Extract precisely the lines of the entries below, from the first line through the line containing "Open the Search icon in sidebar".
== Segment start ==
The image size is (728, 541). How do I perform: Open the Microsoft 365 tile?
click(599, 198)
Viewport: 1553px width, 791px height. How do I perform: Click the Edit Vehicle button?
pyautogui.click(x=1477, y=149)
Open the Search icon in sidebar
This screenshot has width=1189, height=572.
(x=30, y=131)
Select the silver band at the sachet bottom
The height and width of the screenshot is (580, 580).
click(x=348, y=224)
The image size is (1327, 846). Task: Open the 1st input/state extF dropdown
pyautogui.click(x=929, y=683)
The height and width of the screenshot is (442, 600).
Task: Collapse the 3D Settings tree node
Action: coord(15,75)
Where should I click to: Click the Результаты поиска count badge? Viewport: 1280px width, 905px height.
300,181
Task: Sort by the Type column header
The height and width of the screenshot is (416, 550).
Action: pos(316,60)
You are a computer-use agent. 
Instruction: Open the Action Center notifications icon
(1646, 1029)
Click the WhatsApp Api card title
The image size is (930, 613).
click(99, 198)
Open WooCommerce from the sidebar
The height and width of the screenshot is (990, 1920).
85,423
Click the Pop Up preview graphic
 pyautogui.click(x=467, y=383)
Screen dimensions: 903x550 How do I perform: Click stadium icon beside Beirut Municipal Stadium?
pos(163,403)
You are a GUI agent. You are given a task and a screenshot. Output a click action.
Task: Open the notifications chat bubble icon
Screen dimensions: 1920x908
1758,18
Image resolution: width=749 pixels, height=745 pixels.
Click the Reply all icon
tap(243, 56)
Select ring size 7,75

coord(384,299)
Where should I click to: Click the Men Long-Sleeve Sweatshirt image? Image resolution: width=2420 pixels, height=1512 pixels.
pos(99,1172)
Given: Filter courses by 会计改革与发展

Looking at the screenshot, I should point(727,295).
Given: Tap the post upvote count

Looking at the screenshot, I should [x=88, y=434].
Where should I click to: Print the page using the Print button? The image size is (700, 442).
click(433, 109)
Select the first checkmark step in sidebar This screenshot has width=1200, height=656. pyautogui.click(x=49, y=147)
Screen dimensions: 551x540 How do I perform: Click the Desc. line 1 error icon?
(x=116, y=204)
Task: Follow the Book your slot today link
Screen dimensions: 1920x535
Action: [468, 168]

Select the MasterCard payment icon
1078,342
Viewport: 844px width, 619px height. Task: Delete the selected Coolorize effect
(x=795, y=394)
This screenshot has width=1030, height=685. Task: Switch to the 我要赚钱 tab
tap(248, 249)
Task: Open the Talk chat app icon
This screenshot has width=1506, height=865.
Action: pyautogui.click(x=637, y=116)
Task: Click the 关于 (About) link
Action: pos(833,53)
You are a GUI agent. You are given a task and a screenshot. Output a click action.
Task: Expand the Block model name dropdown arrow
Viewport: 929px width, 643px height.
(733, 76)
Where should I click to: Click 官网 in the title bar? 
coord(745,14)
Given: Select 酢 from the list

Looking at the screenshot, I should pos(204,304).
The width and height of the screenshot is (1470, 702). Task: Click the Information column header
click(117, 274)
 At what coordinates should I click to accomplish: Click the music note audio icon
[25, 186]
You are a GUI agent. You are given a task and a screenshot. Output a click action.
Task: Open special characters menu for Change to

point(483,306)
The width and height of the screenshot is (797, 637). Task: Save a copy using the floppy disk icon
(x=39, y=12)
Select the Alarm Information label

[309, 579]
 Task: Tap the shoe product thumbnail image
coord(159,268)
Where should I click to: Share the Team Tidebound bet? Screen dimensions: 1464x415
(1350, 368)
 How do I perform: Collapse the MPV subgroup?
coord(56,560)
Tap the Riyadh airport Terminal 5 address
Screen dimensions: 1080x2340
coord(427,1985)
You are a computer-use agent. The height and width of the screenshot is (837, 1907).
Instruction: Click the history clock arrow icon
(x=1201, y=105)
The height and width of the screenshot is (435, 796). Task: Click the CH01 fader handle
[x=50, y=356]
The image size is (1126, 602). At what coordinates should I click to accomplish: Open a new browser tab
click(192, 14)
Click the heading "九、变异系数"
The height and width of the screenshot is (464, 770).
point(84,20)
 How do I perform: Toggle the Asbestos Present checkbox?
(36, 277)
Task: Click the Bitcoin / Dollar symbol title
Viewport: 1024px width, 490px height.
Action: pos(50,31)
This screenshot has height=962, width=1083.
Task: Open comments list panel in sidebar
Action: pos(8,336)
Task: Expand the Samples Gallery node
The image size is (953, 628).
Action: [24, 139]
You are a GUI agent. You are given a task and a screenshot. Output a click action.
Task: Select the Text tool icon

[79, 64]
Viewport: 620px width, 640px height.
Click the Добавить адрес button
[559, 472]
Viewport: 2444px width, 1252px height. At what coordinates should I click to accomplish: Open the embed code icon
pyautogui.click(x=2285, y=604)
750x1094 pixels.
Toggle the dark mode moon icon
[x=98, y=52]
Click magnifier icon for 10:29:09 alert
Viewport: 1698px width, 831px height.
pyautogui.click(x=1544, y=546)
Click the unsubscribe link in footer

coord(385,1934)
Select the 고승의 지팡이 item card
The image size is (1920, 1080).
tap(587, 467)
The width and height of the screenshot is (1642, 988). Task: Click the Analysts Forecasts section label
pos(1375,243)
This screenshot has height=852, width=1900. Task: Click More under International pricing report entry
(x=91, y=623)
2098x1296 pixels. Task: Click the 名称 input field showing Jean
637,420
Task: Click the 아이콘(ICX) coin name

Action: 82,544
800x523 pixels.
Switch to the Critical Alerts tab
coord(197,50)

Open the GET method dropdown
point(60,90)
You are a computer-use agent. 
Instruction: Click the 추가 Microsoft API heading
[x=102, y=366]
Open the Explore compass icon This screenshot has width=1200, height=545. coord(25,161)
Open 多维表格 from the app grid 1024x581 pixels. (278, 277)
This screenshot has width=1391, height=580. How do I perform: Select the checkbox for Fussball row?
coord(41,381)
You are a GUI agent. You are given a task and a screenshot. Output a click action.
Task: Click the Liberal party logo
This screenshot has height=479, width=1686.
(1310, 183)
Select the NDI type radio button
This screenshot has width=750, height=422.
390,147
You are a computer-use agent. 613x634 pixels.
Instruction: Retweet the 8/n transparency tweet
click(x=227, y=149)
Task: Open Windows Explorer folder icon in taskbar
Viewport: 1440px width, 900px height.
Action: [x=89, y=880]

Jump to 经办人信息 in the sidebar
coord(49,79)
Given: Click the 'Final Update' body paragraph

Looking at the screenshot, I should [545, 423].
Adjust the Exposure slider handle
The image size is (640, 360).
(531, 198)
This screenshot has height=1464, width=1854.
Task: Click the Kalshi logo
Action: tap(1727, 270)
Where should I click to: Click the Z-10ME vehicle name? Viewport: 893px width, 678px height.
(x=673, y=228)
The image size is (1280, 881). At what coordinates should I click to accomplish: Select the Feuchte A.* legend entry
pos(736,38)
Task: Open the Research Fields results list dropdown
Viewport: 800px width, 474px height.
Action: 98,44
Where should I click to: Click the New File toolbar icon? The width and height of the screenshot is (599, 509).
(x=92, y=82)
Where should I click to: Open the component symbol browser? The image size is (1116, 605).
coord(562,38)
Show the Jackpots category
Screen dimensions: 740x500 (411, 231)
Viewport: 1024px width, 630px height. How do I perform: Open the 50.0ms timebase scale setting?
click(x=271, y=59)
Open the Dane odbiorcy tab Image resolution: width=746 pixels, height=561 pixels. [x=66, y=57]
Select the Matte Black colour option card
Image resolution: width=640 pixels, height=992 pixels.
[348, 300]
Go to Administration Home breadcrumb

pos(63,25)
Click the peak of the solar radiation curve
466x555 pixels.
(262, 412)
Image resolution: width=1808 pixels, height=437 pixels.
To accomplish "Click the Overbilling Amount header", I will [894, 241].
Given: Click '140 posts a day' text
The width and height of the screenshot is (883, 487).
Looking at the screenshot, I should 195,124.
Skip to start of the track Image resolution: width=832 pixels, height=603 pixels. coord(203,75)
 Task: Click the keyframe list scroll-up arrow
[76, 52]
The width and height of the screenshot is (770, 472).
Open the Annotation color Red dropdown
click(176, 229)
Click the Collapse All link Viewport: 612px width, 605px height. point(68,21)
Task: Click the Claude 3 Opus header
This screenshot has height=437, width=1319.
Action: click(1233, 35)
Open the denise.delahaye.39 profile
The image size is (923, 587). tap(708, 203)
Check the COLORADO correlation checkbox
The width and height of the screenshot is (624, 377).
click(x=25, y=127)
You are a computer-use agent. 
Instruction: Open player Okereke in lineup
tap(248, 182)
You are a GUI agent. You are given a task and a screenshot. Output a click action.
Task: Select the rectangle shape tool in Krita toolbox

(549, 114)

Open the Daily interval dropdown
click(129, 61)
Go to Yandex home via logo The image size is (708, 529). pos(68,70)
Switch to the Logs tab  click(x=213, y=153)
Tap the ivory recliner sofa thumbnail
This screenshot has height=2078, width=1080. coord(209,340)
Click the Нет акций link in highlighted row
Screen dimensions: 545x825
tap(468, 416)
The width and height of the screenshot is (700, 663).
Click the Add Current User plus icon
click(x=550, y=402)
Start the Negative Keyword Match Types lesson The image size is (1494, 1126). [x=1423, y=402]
== Segment end ==
WRITTEN ANSWER:
The image size is (728, 541). How do I perform: Open the Microsoft 365 tile?
click(599, 198)
Viewport: 1553px width, 791px height. How do I perform: Click the Edit Vehicle button?
pyautogui.click(x=1477, y=149)
Open the Search icon in sidebar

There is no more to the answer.